Publication: Monitor Volume: 4 Issue: 180

Yevgeny Primakov paid a visit to Belarus yesterday, his first visit outside Russia as prime minister of that country. He concurrently took over the chairmanship of the Executive Committee of the Russia-Belarus Union, the top intergovernmental body in charge of economic, political and military programs. Primakov carried a “very warm” message from President Boris Yeltsin to President Alyaksandr Lukashenka, who described the document with satisfaction as “containing radical ideas” to develop the Russia-Belarus Union.

Primakov described this union as important not only to the two partners, but to CIS countries in general–as a potential nucleus of integration. By the same token, Primakov confided, “any unnecessary reverses of this union would dissuade other countries from joining it.” Lukashenka, concurring, reaffirmed that he and Primakov are “like-minded men” (yedinomyshlenniki).
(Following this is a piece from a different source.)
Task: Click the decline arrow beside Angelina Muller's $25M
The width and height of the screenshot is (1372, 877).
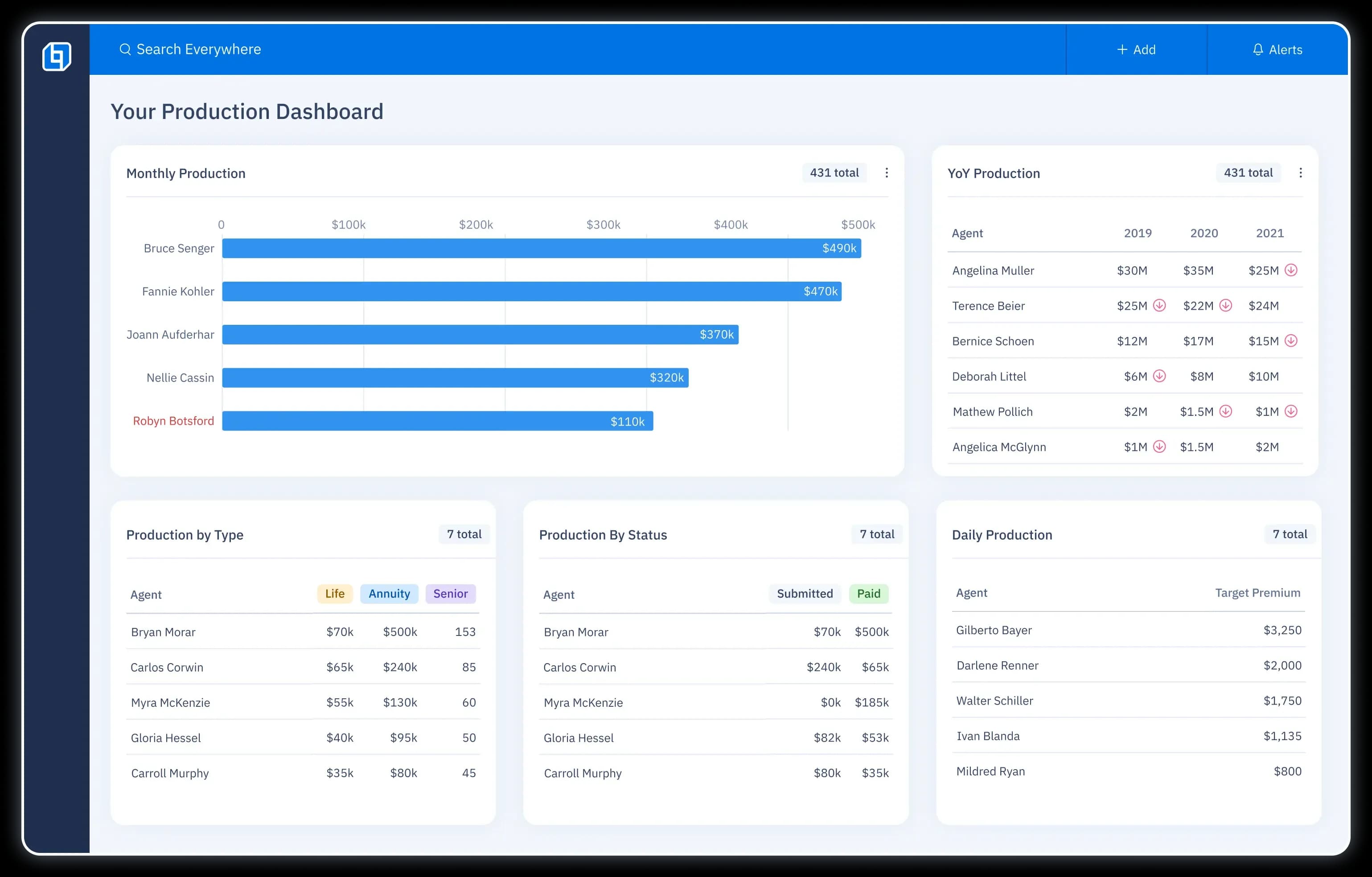Action: point(1292,270)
Primakov agreed that Belarus could repay its arrears to Russia (more than US$200 million for natural gas) through deliveries of Belarusan industrial goods and foodstuffs, instead of hard cash. He also agreed in principle to provide a state credit to Belarus for purchasing truck engines from Russia’s Yaroslavl plant. The engines are to be installed on trucks made by the Belarusan MAZ plant, a Soviet-era dinosaur whose products Lukashenka is desperate to market in Russia and elsewhere. Both the debt settlement scheme and the industrial credit had earlier been blocked by market-oriented, budget-conscious officials in the preceding Russian governments (Itar-Tass and other Russian agencies, September 30).